A Venezuelan Second Amendment?

Since I believe the articles alluded to in this post are worthy of the reader’s time and consideration, I will keep my own words brief so as to afford you the time to read the articles and ponder them on your own.

The group, Rumbo Libertad, has proposed a Venezuelan Second Amendment. Unsurprisingly, the official “opposition” opposes this and has gone so far as to ratify the Chavez era’s gun control policy, “also known as Ley Desarme [Law of Disarmament], implying with his arguments that criminals and law-abiding citizens are equal…. Guaidó used the fact that socialist thugs disguise themselves as police to attack unarmed citizens as an argument to keep self-defense weapons out of … citizen’s hands.”

The current Venezuelan constitution stipulates that only the State can possess arms and that this must be enforced by the official armed forces.

How convenient.

I have no connection with Rumbo Libertad.
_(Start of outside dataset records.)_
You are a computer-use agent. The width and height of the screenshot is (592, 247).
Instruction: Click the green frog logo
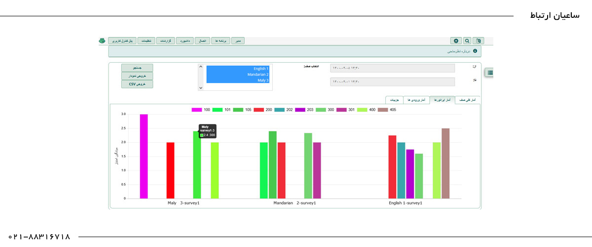click(102, 41)
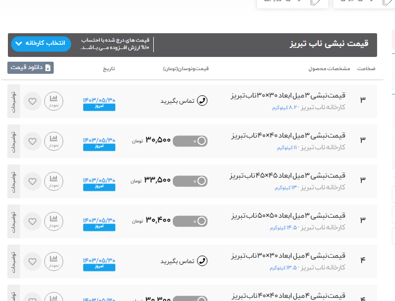Image resolution: width=395 pixels, height=301 pixels.
Task: Open chart (نمودار) for 3mm 45×45 angle row
Action: point(54,180)
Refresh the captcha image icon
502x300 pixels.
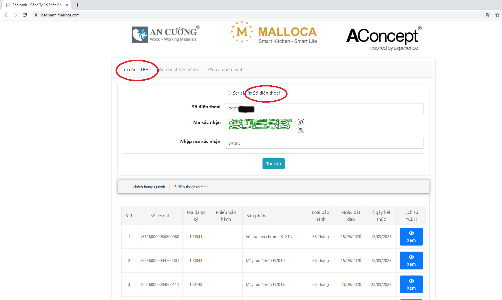point(301,122)
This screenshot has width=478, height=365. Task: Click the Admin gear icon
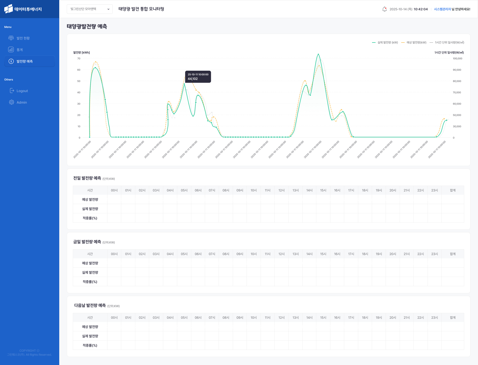(12, 102)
I do not know any of its leadership. I do not know anything about it other than what I am presenting to you in this post. However, I am tickled to see that there is a brave group in Venezuela who appeals to Natural Law (presumably they mean the law of Nature’s God, as in our Declaration) and to the United States Constitution. 
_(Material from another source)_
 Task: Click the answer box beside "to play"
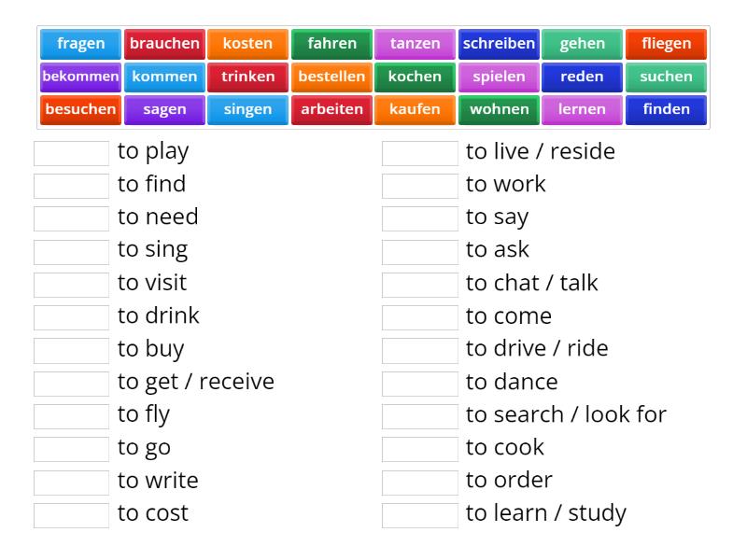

The second link below is to the Rumbo Libertad position on self-defense. Please note that it is in Spanish.

For a more general-readership, the World article (first link below) is excellent.

“The idea of having the means to protect your home was seen as only needed out in the fields. People never would have believed they needed to defend themselves against the government,” Vanegas explained. “Venezuelans evolved to always hope that our government would be non-tyrannical, non-violator of human rights, and would always have a good enough control of criminality.”

That is an astounding statement which could only be made or believed by a people unwilling to look beyond yesterday’s headlines.

Venezuela’s “revolution” was perhaps the most violent and bloody of the lot. “Leaders” ranging from Bolivar to Bove spilled countless gallons of civilian and prisoner blood, as is usually the case in “revolutions” which attempt to impose an ideology as opposed to a defense of hearth and home. After the revolutionary wars, criminality was incredible. Once dictators began to rule, criminality receded to a point where ladies and children could walk freely, undisturbed, even at night. Then criminality made a comeback, along with tyranny. By the late 90’s, it spiked back to the frightening levels of today.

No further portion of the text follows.